L9 Sozial- und Gesundheitsrecht
L9210 Behindertenhilfe, Pflegegeld, Rehabilitation

Norm

B-VG Art7 Abs1 / Verwaltungsakt
StGB §51 Abs2
StVG §179a Abs2
Tir RehabilitationsG §3 Abs1 lite, §7

Leitsatz

Verletzung im Gleichheitsrecht durch Zurückweisung des Antrags auf Gewährung einer Beschäftigungstherapie durch Unterbringung in einem Wohnheim nach dem Tiroler Rehabilitationsgesetz wegen grober Verkennung der Rechtslage in Folge Annahme einer Verpflichtung zur Kostentragung durch den Bund angesichts einer gerichtlichen Weisung nach bedingter Entlassung aus dem Maßnahmenvollzug

Spruch

Die Beschwerdeführerin ist durch den angefochtenen Bescheid in ihrem verfassungsgesetzlich gewährleisteten Recht auf Gleichheit aller Staatsbürger vor dem Gesetz verletzt worden.

Der Bescheid wird aufgehoben.

Das Land Tirol ist schuldig, der Beschwerdeführerin zu Handen ihres Rechtsvertreters die mit EUR 2340,-- bestimmten Prozesskosten binnen vierzehn Tagen bei Exekution zu ersetzen.

Begründung

Entscheidungsgründe:

I. 1. Mit Beschluss des Landesgerichtes Innsbruck vom 18. Mai 2001 wurde die Beschwerdeführerin aus dem mit Urteil dieses Gerichtes vom 17. April 2000 angeordneten Maßnahmenvollzug nach §21 Abs1 StGB gemäß §47 StGB am 18. Mai 2001 bedingt entlassen. Mit demselben Beschluss erteilte dieses Gericht der Beschwerdeführerin "gemäß §50 Abs1 iVm §51 Abs3 StGB" folgende Weisungen:

"1. sich wöchentlich einer ambulanten Kontrolle im PKH Hall i. T. zu unterziehen,

2. regelmäßig die verordneten Medikamente einzunehmen und monatlich Serumspiegelkontrollen durchführen zu lassen,

3. im Verein W.I.R. zu wohnen."

Mit Bescheid der Tiroler Landesregierung vom 4. Dezember 2001 wurde dem Antrag der Beschwerdeführerin auf Übernahme der Kosten der "Beschäftigungs- und Arbeitstherapie" iS des §7 des Tiroler Rehabilitationsgesetzes im Verein W.I.R. stattgegeben, und zwar für den Zeitraum 18. Mai 2001 bis 31. Juli 2004.

2. Mit einem beim Amt der Tiroler Landesregierung am 3. August 2004 eingelangten Schriftsatz stellte die Beschwerdeführerin - vertreten durch ihren Sachwalter - den Antrag, ihr weiterhin gemäß §7 des Tiroler Rehabilitationsgesetzes Beschäftigungstherapie zu gewähren, uzw. durch Unterbringung ("24-Stunden-Betreuung") in einem vom Verein W.I.R. betriebenen Wohnheim.

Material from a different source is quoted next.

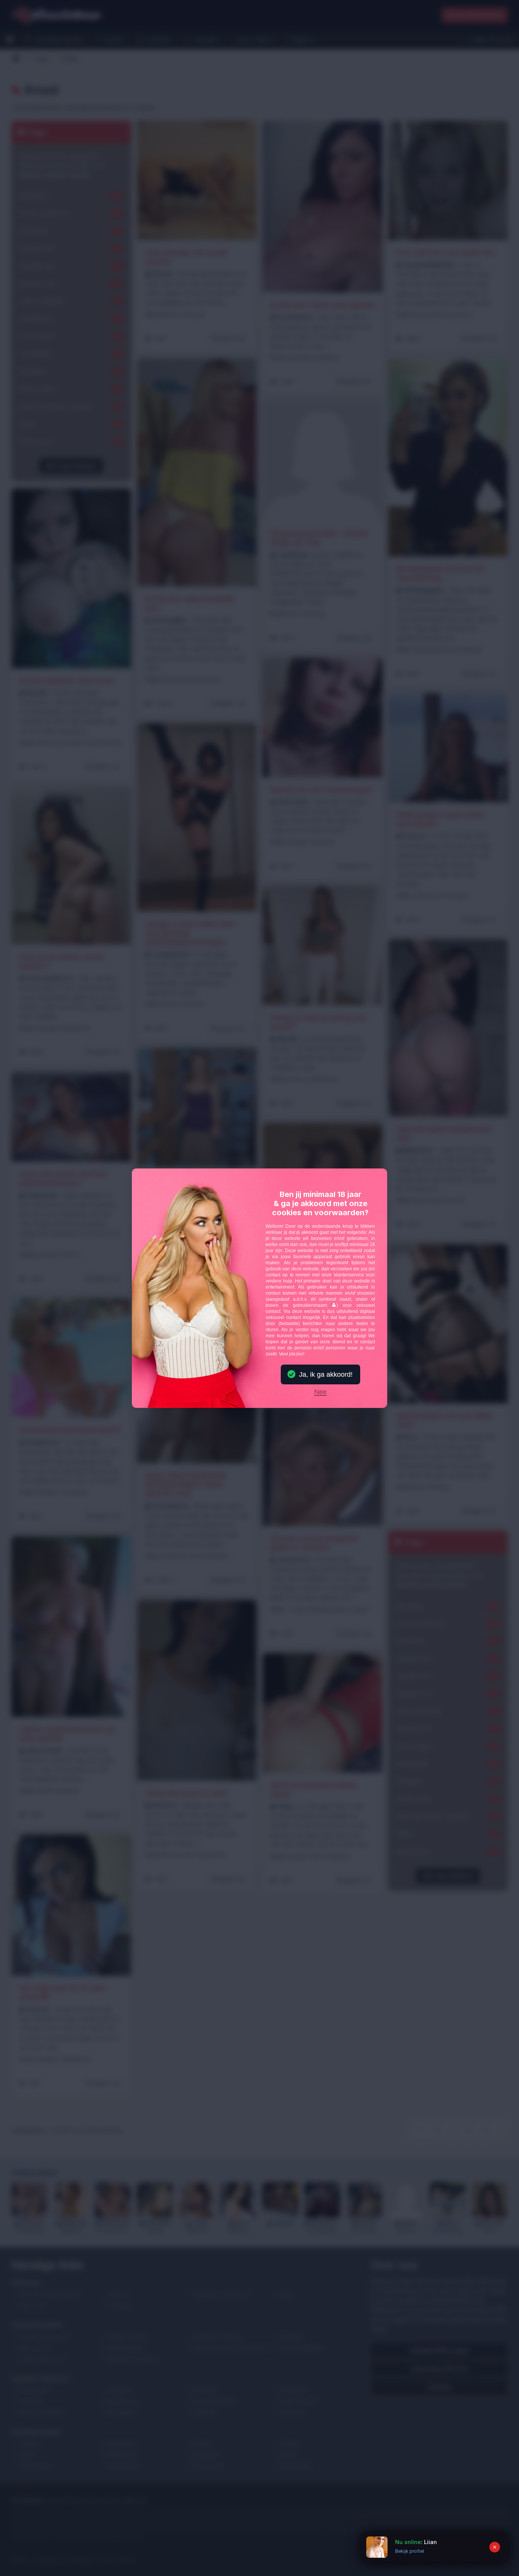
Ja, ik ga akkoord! (326, 1374)
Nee (320, 1392)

Diesen Antrag wies die Tiroler Landesregierung mit Bescheid vom 17. Februar 2005 zurück. Begründend heißt es dazu, Rehabilitationsmaßnahmen nach dem Tiroler Rehabilitationsgesetz könnten nur dann gewährt werden, wenn keine Möglichkeit bestehe, nach anderen Rechtsvorschriften gleichartige oder ähnliche Leistungen zu erhalten. Die Kosten der Unterbringung der Beschwerdeführerin im Verein W.I.R. seien jedoch auf Grund der vom Landesgericht Innsbruck erteilten Weisung vom Bund zu tragen, wie sich aus §179a Abs2 des Strafvollzugsgesetzes ergebe. Die bisherige Kostenübernahme sei in der "Unkenntnis" des Beschlusses des Landesgerichtes Innsbruck vom 18. Mai 2001 begründet gewesen.

3. Gegen diesen - keinem weiteren Rechtszug unterliegenden - Bescheid richtet sich die vorliegende, auf Art144 B-VG gestützte Beschwerde. Darin behauptet die Beschwerdeführerin, in näher bezeichneten verfassungsgesetzlich gewährleisteten Rechten verletzt zu sein, und beantragt die kostenpflichtige Aufhebung des angefochtenen Bescheides, in eventu die Abtretung der Beschwerde an den Verwaltungsgerichtshof.

Die belangte Behörde erstattete eine Gegenschrift; darin verteidigt sie den angefochtenen Bescheid und beantragt die Abweisung der Beschwerde. Die Beschwerdeführerin replizierte.

II. Der Verfassungsgerichtshof hat über die - zulässige - Beschwerde erwogen:

1.1. Die §§50 und 51 des Strafgesetzbuches (StGB) lauten - soweit hier relevant - samt Überschriften wie folgt:

"Erteilung von Weisungen und Anordnung der Bewährungshilfe

§50. (1) Wird einem Rechtsbrecher die Strafe oder die mit Freiheitsentziehung verbundene vorbeugende Maßnahme bedingt nachgesehen oder wird er aus einer Freiheitsstrafe oder einer mit Freiheitsentziehung verbundenen vorbeugenden Maßnahme bedingt entlassen, so hat das Gericht ihm Weisungen zu erteilen oder die Bewährungshilfe anzuordnen, soweit das notwendig oder zweckmäßig ist, um den Rechtsbrecher von weiteren mit Strafe bedrohten Handlungen abzuhalten. ...

Weisungen

§51. (1) Als Weisungen kommen Gebote und Verbote in Betracht, deren Beachtung geeignet scheint, den Rechtsbrecher von weiteren mit Strafe bedrohten Handlungen abzuhalten. Weisungen, die einen unzumutbaren Eingriff in die Persönlichkeitsrechte oder in die Lebensführung des Rechtsbrechers darstellen würden, sind unzulässig.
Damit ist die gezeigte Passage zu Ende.